Janet (op zijn Nederlands uit te spreken als ‘ja, net’) studeerde Franse taal- en letterkunde aan de Universiteit van Amsterdam. Het kandidaatsexamen behaalde ze in 1982 cum laude. Daarna trok ze naar Utrecht waar ze twee doctoraalopleidingen volgde: Franse taal- en letterkunde én Mediëvistiek. Bij die laatste studierichting werkte ze ook als student-assistent. Belangrijke docenten waren de romanist Corry Hogetoorn – die haar Oud-Occitaans leerde en haar liet delen in de liefde voor poëzie en bijzondere verhalen – en de medioneerlandicus Wim Gerritsen. Onder hun begeleiding schreef ze een scriptie over de Middelnederlandse bewerking van de Oudfranse Floire et Blanceflor. Ook de diploma’s in Utrecht werden met lof behaald (1989).
In mei 1990 ging Janet als promovendus van start bij het Leidse NWO-pionierproject Nederlandse Literatuur en Cultuur in de Middeleeuwen (NLCM) dat geleid werd door Frits van Oostrom. Ze was binnen dat project de eerste niet-neerlandicus. Haar opdracht was om het literaire leven aan het Henegouws-Hollandse hof in de eerste helft van de veertiende eeuw in kaart te brengen, een voorgeschiedenis bij het verhaal dat Frits van Oostrom vertelde in Het woord van eer (1987). In 1988 had Wim Gerritsen – waarschijnlijk met Janet in het achterhoofd – al een pleidooi gehouden voor een dergelijk onderzoek:
Er is nog veel te weinig bekend omtrent de receptie (en produktie!) van de Oudfranse litteratuur in de zuidelijke Nederlanden, in het bijzonder in Vlaanderen en Henegouwen, en in de aangrenzende Noordfranse gewesten. Hier ligt een taak voor de Belgische en Nederlandse romanisten, voor wie het toch geen heksentoer mag heten, wat Middelnederlands te leren.

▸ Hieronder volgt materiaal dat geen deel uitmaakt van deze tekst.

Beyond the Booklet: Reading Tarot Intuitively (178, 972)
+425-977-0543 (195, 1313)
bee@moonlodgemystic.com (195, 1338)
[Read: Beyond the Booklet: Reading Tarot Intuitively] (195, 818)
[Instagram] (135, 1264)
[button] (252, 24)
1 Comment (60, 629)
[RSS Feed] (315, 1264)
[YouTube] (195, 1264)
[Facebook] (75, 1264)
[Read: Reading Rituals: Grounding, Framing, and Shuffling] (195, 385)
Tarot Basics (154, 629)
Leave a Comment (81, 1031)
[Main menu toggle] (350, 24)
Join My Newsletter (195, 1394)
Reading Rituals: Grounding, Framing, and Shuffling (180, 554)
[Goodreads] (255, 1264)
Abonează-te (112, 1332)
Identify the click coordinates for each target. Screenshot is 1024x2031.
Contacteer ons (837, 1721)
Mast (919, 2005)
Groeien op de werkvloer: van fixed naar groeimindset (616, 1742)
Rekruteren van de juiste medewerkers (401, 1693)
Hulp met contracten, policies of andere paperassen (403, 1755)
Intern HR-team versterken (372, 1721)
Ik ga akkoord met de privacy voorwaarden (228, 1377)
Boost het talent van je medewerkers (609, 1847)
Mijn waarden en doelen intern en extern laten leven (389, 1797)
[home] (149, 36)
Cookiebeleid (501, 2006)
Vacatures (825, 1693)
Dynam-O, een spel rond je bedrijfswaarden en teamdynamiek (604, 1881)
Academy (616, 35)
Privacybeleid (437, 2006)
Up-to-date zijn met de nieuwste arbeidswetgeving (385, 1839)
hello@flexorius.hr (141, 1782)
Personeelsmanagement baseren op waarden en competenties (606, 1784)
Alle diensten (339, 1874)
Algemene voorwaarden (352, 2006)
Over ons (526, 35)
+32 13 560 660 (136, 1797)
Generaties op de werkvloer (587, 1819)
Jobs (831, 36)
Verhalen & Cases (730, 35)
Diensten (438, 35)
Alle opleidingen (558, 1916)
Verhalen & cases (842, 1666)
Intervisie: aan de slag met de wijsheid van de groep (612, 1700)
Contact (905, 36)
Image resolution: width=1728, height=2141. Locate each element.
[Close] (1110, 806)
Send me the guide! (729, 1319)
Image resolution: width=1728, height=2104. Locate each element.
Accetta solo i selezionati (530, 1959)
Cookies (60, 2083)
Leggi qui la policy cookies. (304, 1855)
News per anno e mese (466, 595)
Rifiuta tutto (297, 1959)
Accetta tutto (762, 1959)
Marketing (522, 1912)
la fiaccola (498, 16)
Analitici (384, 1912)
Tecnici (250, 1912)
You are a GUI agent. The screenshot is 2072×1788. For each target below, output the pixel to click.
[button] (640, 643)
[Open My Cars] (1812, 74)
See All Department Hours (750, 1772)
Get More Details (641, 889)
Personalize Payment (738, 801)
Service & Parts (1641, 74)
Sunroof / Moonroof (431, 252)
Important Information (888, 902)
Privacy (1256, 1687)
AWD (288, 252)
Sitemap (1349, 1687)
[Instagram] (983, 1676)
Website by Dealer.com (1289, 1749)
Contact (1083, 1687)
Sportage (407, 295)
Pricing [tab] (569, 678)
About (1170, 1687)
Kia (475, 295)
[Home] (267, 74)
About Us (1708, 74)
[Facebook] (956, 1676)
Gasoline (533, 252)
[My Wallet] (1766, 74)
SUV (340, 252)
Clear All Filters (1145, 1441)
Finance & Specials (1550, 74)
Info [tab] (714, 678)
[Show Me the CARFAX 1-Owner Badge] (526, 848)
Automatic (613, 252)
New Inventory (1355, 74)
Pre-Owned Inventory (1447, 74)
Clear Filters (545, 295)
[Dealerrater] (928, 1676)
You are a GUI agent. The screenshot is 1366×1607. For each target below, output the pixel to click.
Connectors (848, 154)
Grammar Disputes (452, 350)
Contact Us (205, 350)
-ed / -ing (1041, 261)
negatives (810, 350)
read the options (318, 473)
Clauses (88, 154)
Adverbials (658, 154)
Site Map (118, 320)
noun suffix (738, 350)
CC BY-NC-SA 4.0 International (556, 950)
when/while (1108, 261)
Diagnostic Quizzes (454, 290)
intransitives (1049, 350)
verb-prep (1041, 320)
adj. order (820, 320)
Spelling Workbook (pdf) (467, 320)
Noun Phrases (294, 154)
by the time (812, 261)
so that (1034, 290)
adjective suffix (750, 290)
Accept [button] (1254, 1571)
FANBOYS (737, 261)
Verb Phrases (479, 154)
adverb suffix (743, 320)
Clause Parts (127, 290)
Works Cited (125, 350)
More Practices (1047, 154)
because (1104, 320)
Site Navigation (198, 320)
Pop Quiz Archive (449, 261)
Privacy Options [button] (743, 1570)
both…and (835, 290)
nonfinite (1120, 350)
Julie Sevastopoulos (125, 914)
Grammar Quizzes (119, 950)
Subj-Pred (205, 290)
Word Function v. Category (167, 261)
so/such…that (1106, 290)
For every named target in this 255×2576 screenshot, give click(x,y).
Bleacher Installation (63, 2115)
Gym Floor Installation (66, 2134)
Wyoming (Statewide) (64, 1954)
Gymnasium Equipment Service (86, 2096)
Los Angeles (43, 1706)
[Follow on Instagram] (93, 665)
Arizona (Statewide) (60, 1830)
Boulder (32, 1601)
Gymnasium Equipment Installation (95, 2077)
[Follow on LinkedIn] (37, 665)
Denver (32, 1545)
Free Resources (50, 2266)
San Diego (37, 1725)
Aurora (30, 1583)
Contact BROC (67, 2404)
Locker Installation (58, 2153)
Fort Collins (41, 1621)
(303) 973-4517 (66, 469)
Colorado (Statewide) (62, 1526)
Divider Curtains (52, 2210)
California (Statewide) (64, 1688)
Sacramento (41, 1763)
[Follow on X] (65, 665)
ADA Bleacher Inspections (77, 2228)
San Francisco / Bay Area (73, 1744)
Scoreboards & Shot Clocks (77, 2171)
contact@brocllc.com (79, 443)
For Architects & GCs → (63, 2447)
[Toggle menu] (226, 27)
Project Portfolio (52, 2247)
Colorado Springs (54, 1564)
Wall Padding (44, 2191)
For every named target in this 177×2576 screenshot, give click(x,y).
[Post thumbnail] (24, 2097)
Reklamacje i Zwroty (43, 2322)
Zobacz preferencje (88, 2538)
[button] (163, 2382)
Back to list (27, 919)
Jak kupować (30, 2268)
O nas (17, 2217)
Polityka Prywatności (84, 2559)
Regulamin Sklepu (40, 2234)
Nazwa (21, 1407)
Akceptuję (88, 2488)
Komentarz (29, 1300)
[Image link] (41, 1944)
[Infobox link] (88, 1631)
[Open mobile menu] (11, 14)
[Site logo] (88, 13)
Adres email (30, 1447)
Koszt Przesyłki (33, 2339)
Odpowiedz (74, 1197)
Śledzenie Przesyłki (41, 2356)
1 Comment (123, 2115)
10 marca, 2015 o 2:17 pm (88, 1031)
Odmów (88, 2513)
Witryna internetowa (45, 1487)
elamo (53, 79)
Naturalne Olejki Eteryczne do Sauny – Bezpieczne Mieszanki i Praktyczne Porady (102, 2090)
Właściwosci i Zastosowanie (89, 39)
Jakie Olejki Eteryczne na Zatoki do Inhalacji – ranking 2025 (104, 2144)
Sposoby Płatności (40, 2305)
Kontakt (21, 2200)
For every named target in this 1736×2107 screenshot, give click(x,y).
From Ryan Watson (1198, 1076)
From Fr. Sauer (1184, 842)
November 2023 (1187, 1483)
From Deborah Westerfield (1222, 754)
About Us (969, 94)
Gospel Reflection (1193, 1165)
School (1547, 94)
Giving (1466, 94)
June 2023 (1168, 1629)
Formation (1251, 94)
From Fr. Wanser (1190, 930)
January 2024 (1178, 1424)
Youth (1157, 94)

Kennis van het Middelnederlands was geen probleem. Gerritsen en Van Oostrom beseften echter onvoldoende dat het nog veel te vroeg was voor een synthese over het ontstaan van Franstalige literatuur aan hof van de graven van Henegouwen en Holland tussen 1299 en 1345. Dat hof vormde ontegenzeggelijk een dynamisch knooppunt in de internationale betrekkingen, maar veel van de teksten waarvoor een Henegouwse ontstaanscontext viel te overwegen, waren in 1990 nauwelijks bestudeerd. Belangrijke teksten zoals de Perceforest – een ridderroman die omvangrijker is dan de hele Harry Potter-cyclus – wachtten zelfs nog op hun eerste (volledige) editie.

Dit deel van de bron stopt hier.